== Task prompt ==
Please count the lines below that contain the word "dialog" with matching case, and reply with the number alone.

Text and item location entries
§ §
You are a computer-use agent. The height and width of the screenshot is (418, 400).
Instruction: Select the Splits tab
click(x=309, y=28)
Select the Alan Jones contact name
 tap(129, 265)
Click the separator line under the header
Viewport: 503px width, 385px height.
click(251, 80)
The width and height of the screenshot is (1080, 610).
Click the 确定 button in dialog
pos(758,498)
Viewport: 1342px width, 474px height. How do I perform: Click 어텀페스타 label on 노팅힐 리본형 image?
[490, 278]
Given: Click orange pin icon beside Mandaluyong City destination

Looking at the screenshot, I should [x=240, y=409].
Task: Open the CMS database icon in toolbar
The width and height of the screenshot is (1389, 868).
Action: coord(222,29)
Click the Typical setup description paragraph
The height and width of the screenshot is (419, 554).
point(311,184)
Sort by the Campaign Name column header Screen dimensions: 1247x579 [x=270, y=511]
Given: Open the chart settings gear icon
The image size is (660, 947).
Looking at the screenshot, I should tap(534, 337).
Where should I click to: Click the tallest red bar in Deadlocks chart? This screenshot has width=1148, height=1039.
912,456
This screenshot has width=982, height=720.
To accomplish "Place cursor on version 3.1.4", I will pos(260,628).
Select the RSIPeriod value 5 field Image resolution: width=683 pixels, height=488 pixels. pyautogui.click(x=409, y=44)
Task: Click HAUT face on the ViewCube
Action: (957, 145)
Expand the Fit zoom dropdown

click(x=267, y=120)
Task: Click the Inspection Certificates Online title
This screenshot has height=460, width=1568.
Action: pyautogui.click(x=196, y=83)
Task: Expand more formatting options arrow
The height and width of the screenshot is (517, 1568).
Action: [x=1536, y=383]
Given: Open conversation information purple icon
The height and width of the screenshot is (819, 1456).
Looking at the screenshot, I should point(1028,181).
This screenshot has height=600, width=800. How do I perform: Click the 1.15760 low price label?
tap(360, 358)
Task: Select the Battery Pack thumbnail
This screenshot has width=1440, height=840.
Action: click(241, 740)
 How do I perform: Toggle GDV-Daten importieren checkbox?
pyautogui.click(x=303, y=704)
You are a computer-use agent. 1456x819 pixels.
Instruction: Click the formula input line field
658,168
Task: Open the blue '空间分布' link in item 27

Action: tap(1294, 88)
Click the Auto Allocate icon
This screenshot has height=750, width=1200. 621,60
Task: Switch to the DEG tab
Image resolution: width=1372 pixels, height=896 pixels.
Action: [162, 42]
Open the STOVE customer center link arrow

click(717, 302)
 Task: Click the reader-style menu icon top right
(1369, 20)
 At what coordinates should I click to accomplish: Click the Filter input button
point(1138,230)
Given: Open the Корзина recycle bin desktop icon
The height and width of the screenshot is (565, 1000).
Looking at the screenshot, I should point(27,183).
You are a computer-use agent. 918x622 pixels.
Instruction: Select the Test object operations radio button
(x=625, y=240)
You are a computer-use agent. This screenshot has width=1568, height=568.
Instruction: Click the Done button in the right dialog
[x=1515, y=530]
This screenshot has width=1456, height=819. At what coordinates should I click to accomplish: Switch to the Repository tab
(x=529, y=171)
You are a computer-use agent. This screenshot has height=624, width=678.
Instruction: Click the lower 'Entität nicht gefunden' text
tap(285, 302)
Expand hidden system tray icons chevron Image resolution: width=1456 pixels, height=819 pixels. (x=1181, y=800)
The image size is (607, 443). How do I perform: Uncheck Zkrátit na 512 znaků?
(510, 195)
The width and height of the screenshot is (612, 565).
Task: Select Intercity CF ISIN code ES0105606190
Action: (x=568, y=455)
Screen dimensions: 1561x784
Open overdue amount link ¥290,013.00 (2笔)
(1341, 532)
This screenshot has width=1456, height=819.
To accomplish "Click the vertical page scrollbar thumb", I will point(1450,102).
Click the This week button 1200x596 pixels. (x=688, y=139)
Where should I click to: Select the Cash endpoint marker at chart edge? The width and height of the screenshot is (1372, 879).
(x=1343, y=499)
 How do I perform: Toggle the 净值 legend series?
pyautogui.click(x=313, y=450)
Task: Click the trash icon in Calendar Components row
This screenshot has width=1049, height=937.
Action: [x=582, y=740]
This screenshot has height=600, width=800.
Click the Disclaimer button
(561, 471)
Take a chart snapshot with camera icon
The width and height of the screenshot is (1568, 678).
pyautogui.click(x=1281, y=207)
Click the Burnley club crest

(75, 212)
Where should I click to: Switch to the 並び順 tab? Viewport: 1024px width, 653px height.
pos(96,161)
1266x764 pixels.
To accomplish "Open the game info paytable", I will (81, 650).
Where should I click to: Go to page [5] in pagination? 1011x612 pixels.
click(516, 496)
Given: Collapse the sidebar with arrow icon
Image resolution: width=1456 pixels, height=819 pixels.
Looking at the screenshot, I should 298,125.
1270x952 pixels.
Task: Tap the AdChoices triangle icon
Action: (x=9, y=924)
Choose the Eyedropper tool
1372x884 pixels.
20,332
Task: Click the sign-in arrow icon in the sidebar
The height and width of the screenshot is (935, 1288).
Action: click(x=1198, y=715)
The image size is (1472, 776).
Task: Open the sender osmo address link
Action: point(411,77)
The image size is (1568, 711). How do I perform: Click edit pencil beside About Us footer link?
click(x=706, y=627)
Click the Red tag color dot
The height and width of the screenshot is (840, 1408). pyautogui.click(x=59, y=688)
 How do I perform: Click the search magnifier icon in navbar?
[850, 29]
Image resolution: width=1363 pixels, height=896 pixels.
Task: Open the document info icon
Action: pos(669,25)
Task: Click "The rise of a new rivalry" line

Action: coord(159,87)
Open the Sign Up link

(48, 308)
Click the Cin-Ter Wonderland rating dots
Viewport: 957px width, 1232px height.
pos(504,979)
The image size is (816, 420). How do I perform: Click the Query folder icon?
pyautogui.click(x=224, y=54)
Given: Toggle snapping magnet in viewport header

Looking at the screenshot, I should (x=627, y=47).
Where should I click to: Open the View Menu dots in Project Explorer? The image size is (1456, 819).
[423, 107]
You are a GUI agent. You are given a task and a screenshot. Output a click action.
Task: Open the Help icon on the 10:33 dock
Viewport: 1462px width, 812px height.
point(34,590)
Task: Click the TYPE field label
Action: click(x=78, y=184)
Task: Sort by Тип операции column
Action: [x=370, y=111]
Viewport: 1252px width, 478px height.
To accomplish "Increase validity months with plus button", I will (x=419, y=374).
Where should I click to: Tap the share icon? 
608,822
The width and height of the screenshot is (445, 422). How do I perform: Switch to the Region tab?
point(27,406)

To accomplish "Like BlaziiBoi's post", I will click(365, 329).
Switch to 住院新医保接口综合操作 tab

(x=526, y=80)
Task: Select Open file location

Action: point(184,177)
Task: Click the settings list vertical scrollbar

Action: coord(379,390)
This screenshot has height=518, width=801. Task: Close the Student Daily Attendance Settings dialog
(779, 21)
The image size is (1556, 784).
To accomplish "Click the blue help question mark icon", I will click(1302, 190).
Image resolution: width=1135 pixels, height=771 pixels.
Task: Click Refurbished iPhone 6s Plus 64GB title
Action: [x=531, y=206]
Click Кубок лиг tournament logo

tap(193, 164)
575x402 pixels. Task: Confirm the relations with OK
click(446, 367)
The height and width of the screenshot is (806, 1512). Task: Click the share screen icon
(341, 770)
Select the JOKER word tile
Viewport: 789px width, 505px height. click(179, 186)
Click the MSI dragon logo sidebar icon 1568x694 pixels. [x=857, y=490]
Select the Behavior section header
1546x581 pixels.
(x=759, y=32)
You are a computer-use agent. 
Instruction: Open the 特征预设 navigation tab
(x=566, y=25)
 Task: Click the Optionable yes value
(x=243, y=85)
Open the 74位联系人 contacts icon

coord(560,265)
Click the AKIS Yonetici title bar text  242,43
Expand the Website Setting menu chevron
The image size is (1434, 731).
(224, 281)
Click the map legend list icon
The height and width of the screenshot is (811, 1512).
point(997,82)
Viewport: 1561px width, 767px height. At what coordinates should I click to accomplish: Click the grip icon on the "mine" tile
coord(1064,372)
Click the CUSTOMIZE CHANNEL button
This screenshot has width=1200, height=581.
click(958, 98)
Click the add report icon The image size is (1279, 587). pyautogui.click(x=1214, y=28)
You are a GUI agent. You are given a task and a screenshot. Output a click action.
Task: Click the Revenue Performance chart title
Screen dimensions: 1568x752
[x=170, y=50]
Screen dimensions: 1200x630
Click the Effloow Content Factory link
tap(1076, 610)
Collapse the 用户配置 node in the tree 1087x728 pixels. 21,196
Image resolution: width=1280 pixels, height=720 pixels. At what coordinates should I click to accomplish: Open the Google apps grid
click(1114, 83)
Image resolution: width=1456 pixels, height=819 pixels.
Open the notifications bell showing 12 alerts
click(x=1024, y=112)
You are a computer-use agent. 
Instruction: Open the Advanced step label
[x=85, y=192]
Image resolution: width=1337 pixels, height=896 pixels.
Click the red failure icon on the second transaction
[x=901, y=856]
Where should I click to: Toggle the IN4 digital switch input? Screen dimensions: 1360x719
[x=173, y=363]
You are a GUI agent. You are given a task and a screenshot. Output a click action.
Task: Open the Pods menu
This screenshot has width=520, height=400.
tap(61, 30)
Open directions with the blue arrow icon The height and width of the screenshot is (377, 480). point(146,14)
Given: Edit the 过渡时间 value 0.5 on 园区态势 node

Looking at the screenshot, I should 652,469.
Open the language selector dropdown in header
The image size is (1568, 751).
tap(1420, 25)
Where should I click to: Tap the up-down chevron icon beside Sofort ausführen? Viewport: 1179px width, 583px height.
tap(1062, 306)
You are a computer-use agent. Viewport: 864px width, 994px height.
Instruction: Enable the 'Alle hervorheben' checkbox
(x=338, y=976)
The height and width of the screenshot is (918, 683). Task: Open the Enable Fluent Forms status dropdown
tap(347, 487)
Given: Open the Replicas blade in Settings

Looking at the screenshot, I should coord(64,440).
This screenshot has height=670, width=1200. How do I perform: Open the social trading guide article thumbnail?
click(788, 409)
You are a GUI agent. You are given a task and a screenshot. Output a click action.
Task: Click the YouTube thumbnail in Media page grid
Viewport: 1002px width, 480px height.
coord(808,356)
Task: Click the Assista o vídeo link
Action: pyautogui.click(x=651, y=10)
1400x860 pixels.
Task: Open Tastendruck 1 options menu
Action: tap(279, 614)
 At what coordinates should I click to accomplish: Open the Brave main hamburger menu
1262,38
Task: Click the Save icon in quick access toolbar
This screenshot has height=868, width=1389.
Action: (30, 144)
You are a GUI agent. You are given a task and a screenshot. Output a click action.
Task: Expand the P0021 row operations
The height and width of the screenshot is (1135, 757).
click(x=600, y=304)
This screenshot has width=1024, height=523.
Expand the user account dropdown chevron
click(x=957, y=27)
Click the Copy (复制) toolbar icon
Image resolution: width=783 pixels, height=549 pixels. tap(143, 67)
§ §
== Task response ==
3